Como se ha indicado anteriormente, deflactar supone eliminar de un valor monetario los efectos producidos por los cambios en los precios (inflación o deflación).

 

Para ello, se debe dividir el valor monetario, expresado en términos nominales, por un coeficiente de índices de precios adecuado (deflactor) con el objeto de eliminar el efecto de la variación en los precios y obtener así el valor expresado en términos reales.

 

Por lo tanto, volviendo a la tabla de valores del ejemplo, tendremos que asignarle a cada año (y a cada valor monetario, es decir, a cada valor nominal) el índice de precios de consumo (IPC) correspondiente al 31 de diciembre de cada año. Para ello, recurrimos a la tabla de IPC mensuales que nos proporciona el INE.

A continuación, debemos calcular el coeficiente deflactor de cada año, que será el cociente del IPC de dicho año entre el IPC del año base, en este caso, del IPC del año 2009.

Por último, dividiremos el importe nominal de cada año por su coeficiente deflactor correspondiente, obteniendo así el importe en términos reales.

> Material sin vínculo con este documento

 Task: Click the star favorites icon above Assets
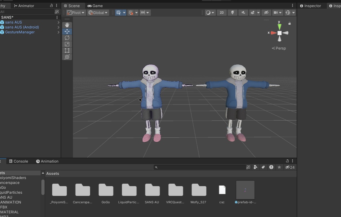pyautogui.click(x=279, y=167)
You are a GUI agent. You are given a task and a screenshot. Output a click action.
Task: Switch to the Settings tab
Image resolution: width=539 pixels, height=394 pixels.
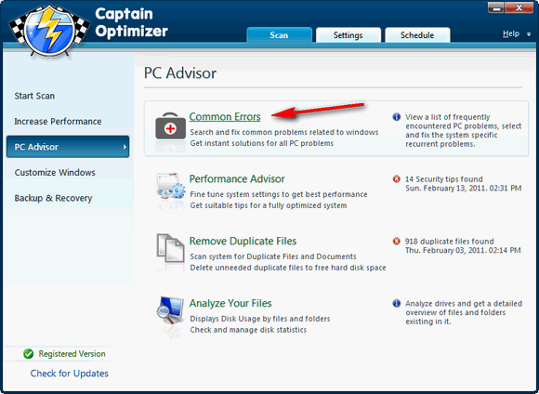coord(348,35)
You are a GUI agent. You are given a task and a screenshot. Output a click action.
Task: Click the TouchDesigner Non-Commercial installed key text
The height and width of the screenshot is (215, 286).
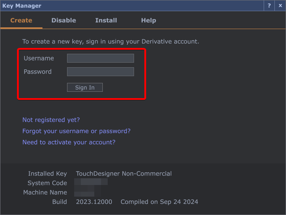click(x=124, y=174)
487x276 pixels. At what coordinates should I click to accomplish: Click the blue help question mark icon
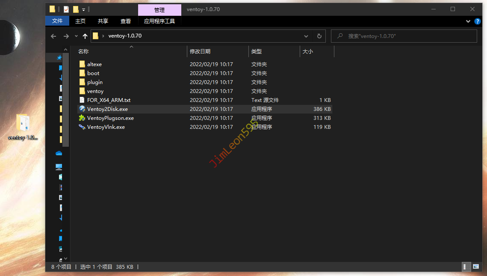(x=478, y=21)
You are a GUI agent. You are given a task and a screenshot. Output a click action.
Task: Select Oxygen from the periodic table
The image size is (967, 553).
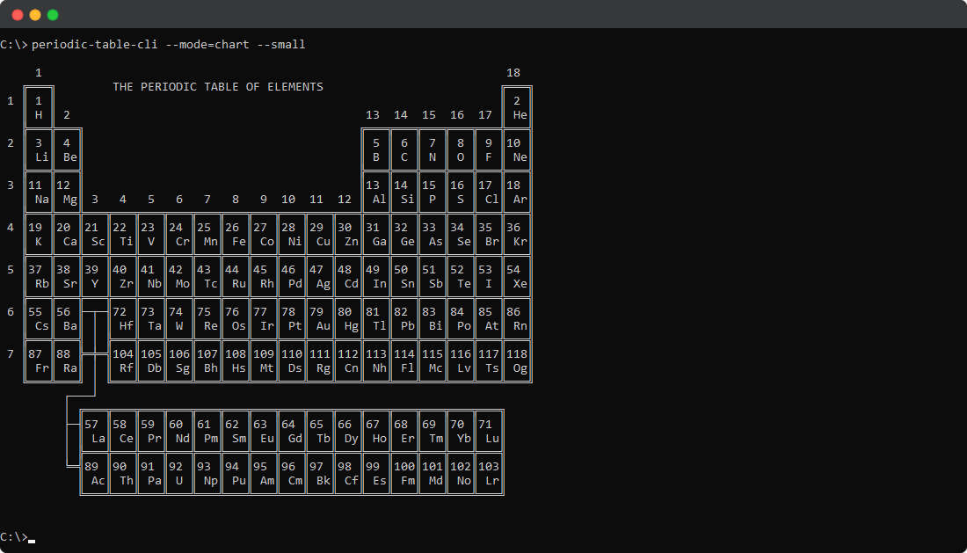(461, 149)
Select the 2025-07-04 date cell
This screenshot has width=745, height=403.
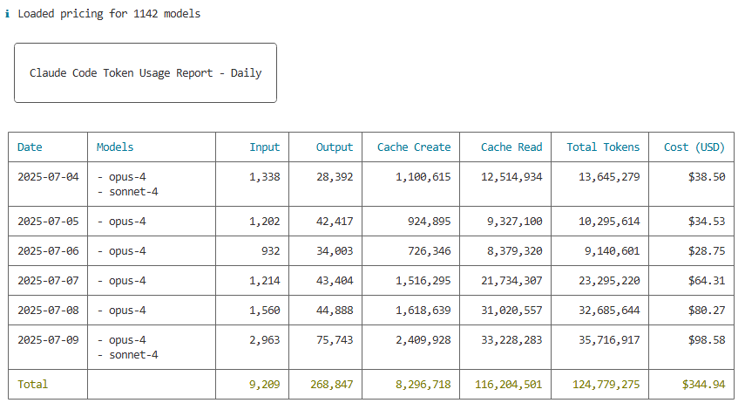tap(48, 177)
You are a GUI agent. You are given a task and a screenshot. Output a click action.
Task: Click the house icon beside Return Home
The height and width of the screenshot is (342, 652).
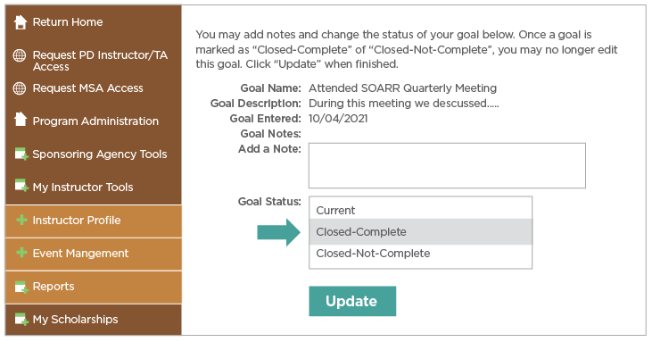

Como se puede observar, hemos obtenido la misma serie de valores reales que la calculada mediante el método de valorar todas las unidades al precio del año 2009.

 

En el artículo "Deflactar" se explica más detalladamente el mecanismo sobre cómo deflactar, con otro ejemplo práctico.

6. Resumen

Los valores expresados en unidades monetarias (V) es el resultado de multiplicar las cantidades físicas de un bien (q) por su precio unitario (p).

 

Cuando los precios responden a los precios de cada año (precios corrientes) el valor estará referido a un valor nominal. Las variaciones que sufren estos valores nominales a lo largo del tiempo (variaciones nominales), incorporan dos componentes: las variaciones en la cantidad (q) y las variaciones en los precios (inflación o deflación).

 

Por este motivo, cuando se desea analizar las variaciones que ha experimentado un valor monetario entre dos periodos de tiempo, es necesarios distinguir los cambios debidos únicamente a la variación de los precios de los cambios debidos a la producción o venta, ya que un simple aumento del precio de los productos conllevaría inmediatamente a un incremento del valor monetario sin que se hubiera registrado un incremento de unidades producidas o vendidas.

 

Así, si de la variación nominal observada se elimina el efecto del aumento de los precios, se obtiene la variación real, que reflejaría la variación en el número de unidades de bienes y servicios producidos o vendidos.

 

Para eliminar este efecto de la variación de los precios, se recurre a un procedimiento (deflactación) que consiste en transformar, mediante la aplicación de un coeficiente (deflactor), estos valores nominales (a precios corrientes) en valores reales (a precios constantes).

 

Este ajuste permitirá que varios valores monetarios referidos a distintos momentos del tiempo sean equivalentes y, por lo tanto, comparables. De esta manera, se podrá analizar correctamente las variaciones que experimenta una variable determinada a lo largo del tiempo.

Con la serie expresada en términos reales obtenemos la evolución del volumen físico contenido en ella.

Deflactar

Convertir una magnitud medida en términos nominales en otra expresada en términos reales, mediante un coeficiente de índices de precios que actúa como deflactor.

IPC mensuales publicados por el INE

Una vez entremos en este enlace de la web del INE, en el apartado C tendremos que seleccionar una de las 3 opciones. En el caso de interesarnos por períodos posteriores a enero de 2002, entraremos en la primera opción y encontraremos un cuadro con todos los IPC mensuales desde enero de 2002.

Las variaciones de un valor nominal incluyen tanto las variaciones en el número de unidades del producto como las variaciones de sus precios.

 

Las variaciones de un valor real no incluyen las variaciones de los precios, ya que éste permanece constante (el precio del año base) y, por lo tanto, sólo contemplará las variaciones de las unidades del producto.